Exercise prompt: Pull out every line in the records below that contains the word "what".

Data to use:
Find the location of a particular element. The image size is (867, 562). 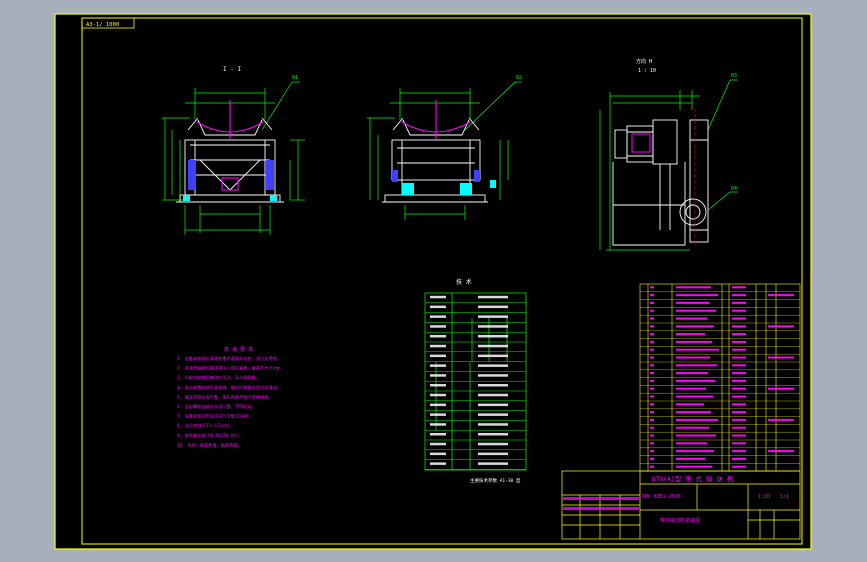

callout-04: 04 is located at coordinates (734, 189).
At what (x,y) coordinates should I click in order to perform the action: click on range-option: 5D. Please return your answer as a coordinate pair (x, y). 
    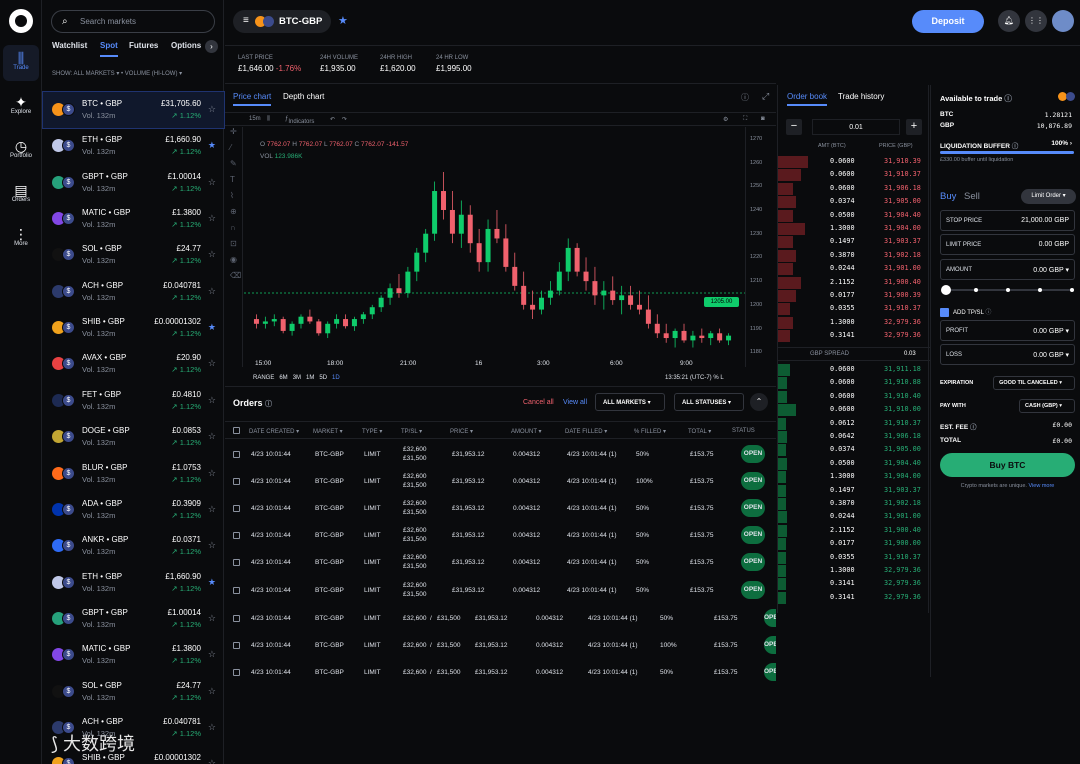
    Looking at the image, I should click on (323, 378).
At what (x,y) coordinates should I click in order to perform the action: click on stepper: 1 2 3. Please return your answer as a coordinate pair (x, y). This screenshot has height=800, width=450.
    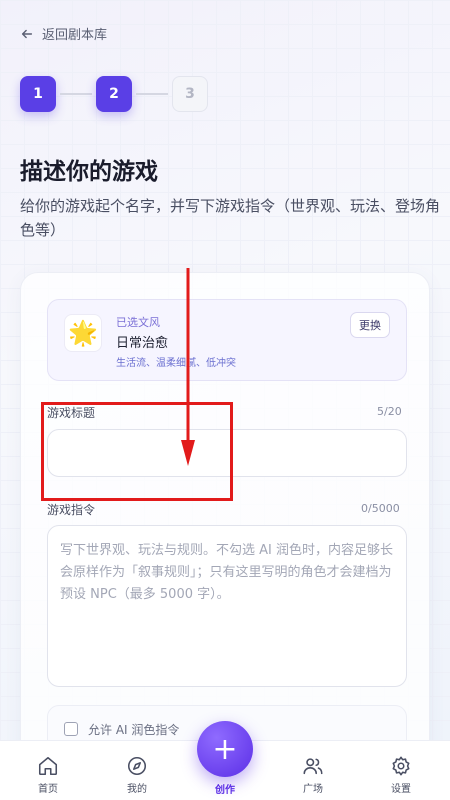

Solution to the exercise:
At what (x,y) coordinates should I click in order to perform the action: click on range-option: 5D. Please return your answer as a coordinate pair (x, y). 
At what (x,y) coordinates should I click in order to perform the action: click on stepper: 1 2 3. Please return your answer as a coordinate pair (x, y). This screenshot has height=800, width=450.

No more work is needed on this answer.